Russian cosmonaut (born 1962)

Sergei Viktorovich Zalyotin (Серге́й Викторович Залётин; born April 21, 1962) is a Russian cosmonaut and a veteran of two space missions.

Zalyotin was born in Tula and attended the Borisoglebsk Higher Military School before becoming a fighter pilot in the Russian Air Force. He also holds a degree in ecological management. Zalyotin was selected as a cosmonaut candidate in 1990. In 2000, Zalyotin was a member of the final resident crew aboard the Mir space station. He briefly visited the International Space Station aboard Soyuz TMA-1 in 2002.

==Personal==
Born April 21, 1962, Schekino, Tula Area, RF (Russia). Father: Viktor Dmitrievich Zaletin (1930–1988). Mother: Valentina Ivanovna Zaletina (Prokhorova), born in 1926. Married to Elena Mikhailovna Zaletina (Goriacheva), they have one son.

==Education==
In 1983 he graduated from Borisoglebsk Higher Military Pilot School after V.P. Chkalov and got a diploma of pilot-engineer. In 1994 after tuition by correspondence at the International Center of Training Systems he got a qualification of engineer-ecologist and a degree of Master of ecological management.

==Experience==
In 1983-1990 he served as a pilot, master pilot and flight leader in Air Force units of Moscow military region and in 1990 he was enlisted in the cosmonaut detachment.
From October 1990 to March 1992 he passed a course of general space training at Yu. A. Gagarin Cosmonaut Training Center and on March 11, 1992, the qualification of a test-cosmonaut was conferred on him by decision of the Interdepartmental Qualification Committee. In 1992-1997 he passed training under the programme of flights to the Mir Station. From September 1997 to July 1998 he passed training as the backup crew commander under PC-26 programme on the Mir Station.

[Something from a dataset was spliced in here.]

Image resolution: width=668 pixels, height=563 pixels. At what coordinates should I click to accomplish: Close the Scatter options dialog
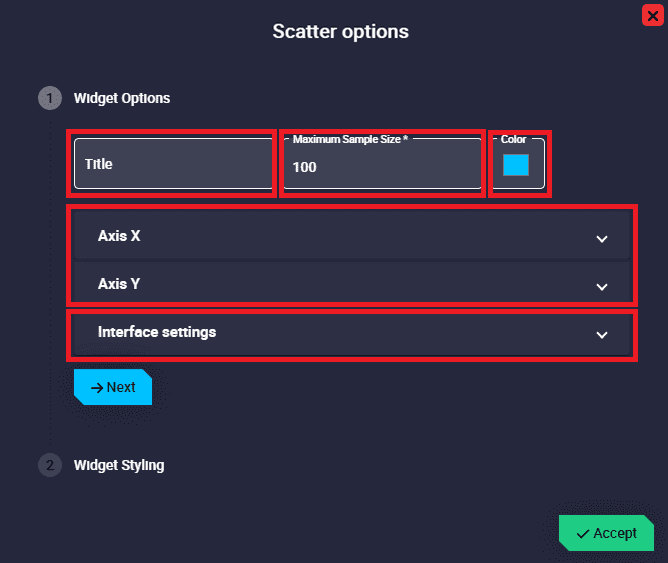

From October 1998 to March 1999 he was a co-ordinator of Yu. A. Gagarin Cosmonaut Training Center at NASA.

In March - May 1999 he passed training as the prime crew commander under PC-28 programme on the Mir Station, however because of the lack of the required financing in June 1999 General Designers' Review adopted a decision to cancel launch of PC-28 for a time and shift flight the Mir Station into the unmanned flight mode. From June 1999 to March 2000 he passed training as the commander of the prime crew for PC-28.

From April 4 to June 16, 2000, he performed the first space flight as the commander of the Soyuz TM-30 spacecraft and Mir Orbital Complex under PC-28 programme together with A. Kaleri. In the course of operations on the orbital complex the crew carried out the station activation. During the flight he performed one egress into open space with a duration of 5 hours 3 minutes.

==Special honors==
Hero of the Russian Federation, Pilot-Cosmonaut of the Russian Federation.